We predict that computer vision will be the limiting-factor for most, if not all AR and VR devices. The ultimate winners in this industry will, quite simply, be those with access to the best vision technology. With the largest companies in the world vacuuming up vision talent, there’s a serious risk of an expertise shortage.

Deep-learning has grabbed all the headlines recently, but it’s important to understand that these methods are just one of many and not suited to every type of vision problem. There are a growing number of talented vision engineers, but – relative to the growing need – experts remain in limited supply. Creating robust machine vision systems is notoriously hard. Typically every individual solution is engineered by large teams of specialists – an expensive and time-consuming business.

The team at Cubic Motion (and no doubt similar groups out there) believe vision-based applications should be accessible to everyone, not just the world’s largest organizations. Therefore, we’re excited that our team is soon to launch its Perception and Learning division providing a groundbreaking computer vision platform that enables developers without vision expertise to quickly create virtual and augmented reality software. This new division is led by internationally recognized computer vision experts – Dr Gareth Edwards, Dr Steve Caulkin, and Dr Steven Dorning.

We specialize in model-based vision – accurate analysis of the visual world based on machine learning. Indeed, Dr Edwards and former colleagues Professor Tim Cootes, and Professor Chris Talyor OBE (one of our advisors) invented the Active Appearance Model (AAM), one of the most successful inventions ever seen in computer vision. It was recognized by the IEEE with the Test of Time award because it: “… inspired many (if not all) subsequent works on deformable models for face analysis”. The AAM and its variants have been deployed in countless applications, including the Microsoft Kinect Face Tracker. However, even the AAM doesn’t make building vision systems accessible to non-experts.

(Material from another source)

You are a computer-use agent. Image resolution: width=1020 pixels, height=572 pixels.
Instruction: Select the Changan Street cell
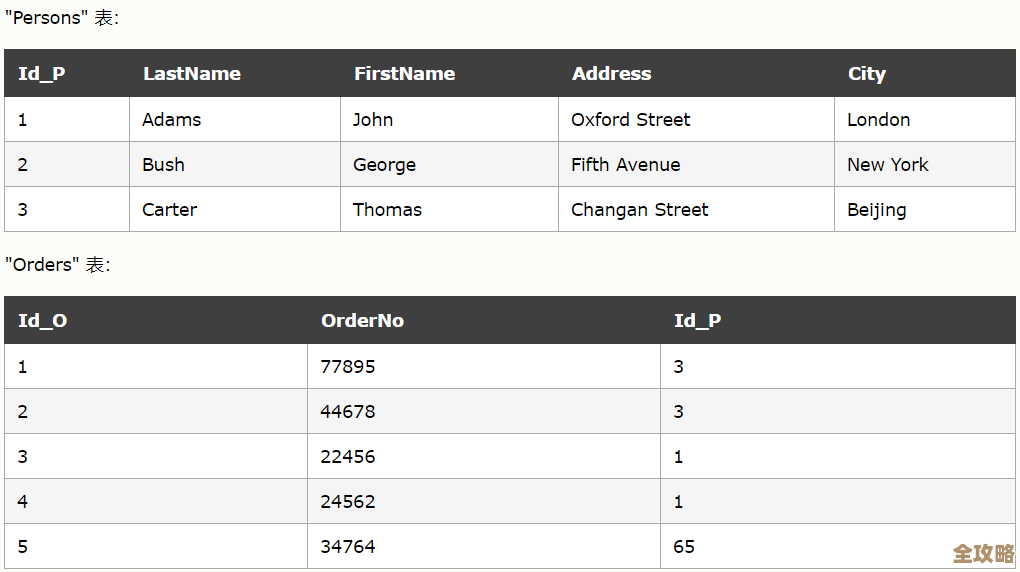click(639, 210)
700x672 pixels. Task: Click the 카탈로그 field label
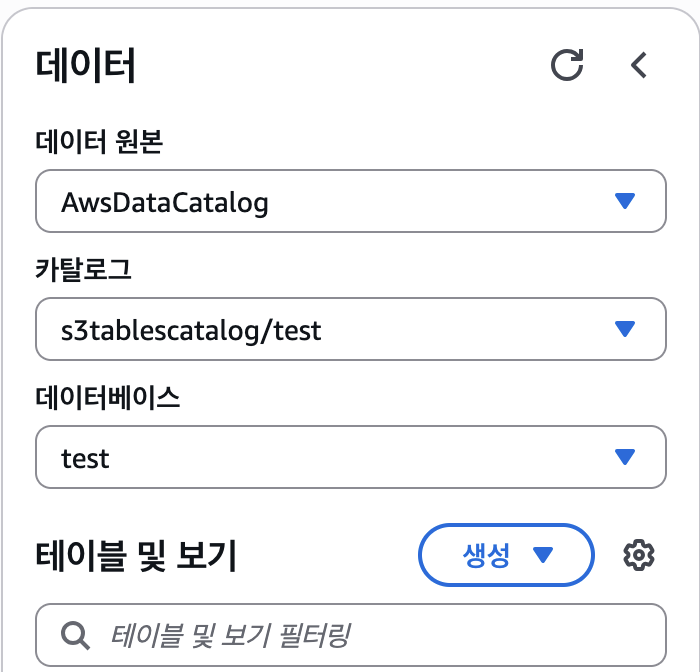pos(83,270)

So, we’ve created a new, faster, and more robust generation of technology that aims to change this. Our platform will give every developer the ability to quickly create and deploy advanced technical solutions for their applications.

As world leaders in transforming human performances into digital animation for video games and movies, the core of our success is the ability of our machine-learning technology to understand images and video. However, our technology isn’t specific to faces – we can track and analyze a vast range of complex objects. Indeed, developers can train our systems to recognize and measure items of their choice, using any of the visual data streams (including depth) available from the device sensors.

Our algorithms can analyze objects and scenes at incredible speed, even when the objects are deformable, such as faces, the human eye, clothing, documents, consumer goods, even foodstuffs! Developers don’t need vision expertise and can create deployable software in a matter of hours.